Author in the start has said, that around 65% of students have skipped on getting a textbook.

And thus I have a genuine question to other people here. How common it was for students to actually read a textbook, cover to cover? I did my CS undergrad in Poland - and talking to my peers, I don't think a single of us ever did that. We used lecture slides at best and online resources for code.

The author of the article is a philosophy professor. In the humanities, yes it is common to read books cover-to-cover. They are more often just “books” and less the sort of textbooks you may be thinking of.

I still have many of my textbooks from College. They are great reference books, and yes, I read them all.

But that was pre-internet.

I must say, that was a very structured, well laid out way to learn. I mean that as opposed to Googling for each subtopic, reading dozens of webpages on that single subtopic, hoping to find accurate info.

I'm a mathematics graduate student. A good textbook about a topic in math is gold. Sometimes I even prefer reading a book than going to a lecture because I can skip things that I know or take more time on difficult sections. One time, in a theoretical physics course, I just didn't like the lecturer's style. Fortunately, his lectures were based on a very good book (Kuypers, classical mechanics) which I then read. But I don't think that I have ever "finished" a textbook from front to back. There are always things that are more important.

More than a few times i would re-read the textbook end to end in the week leading up to final exam. Particularly for subjects that I knew were foundational for future courses. 20 years later I still find myself breaking out my old textbooks several times a year to refresh a topic. I’m referring to mostly engineering, economics, and finance textbooks.
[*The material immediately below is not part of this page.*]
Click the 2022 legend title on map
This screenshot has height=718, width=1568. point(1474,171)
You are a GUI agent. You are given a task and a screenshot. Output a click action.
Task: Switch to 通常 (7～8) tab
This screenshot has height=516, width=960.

As much as I enjoyed philosophy and ethics, I don’t find myself needing to break those books open.

In graduate school, I would spend four to six hours every night hand-copying textbook chapters into a spiral notebook as it was the only way I could slow down my reading sufficiently to actually comprehend the material.

For undergrad, I would always read the 'assigned material' (essays, literature, etc.) but only recall opening one or two textbooks.

Not cover to cover, but yes, we generally did most of the reading most of the time. I don't mean to exaggerate: sometimes you skimmed, and I gave up on Kant, but in a lot of classes you'd be lost and screwed if you didn't make a plausible pass on the reading.

This was 18 years at a massive public university, which by design drew students from all backgrounds.

I'm inherently skeptical of "kids these days" arguments, but it really seems like the smartphones and the way we approached the pandemic was incredibly destructive.

I have a CS degree. I read all my textbooks. In some math classes I read textbooks I wasn't required to in the library to help me understand things that I didn't understand in the official textbook.

Not CS, but I got a STEM degree from a top university. You read all the books to pass the course, and if you wanted an A, you also read the material on the suggested reading lists.

Same here. There was a fair amount illicit copying of textbooks too. But this teacher doesn't even want to share his lecture slides.

Did over 7 years of university at different levels and never ever bought a textbook.

Definitely not important, it mainly reflects on how are teachers choosing to disseminate their knowledge.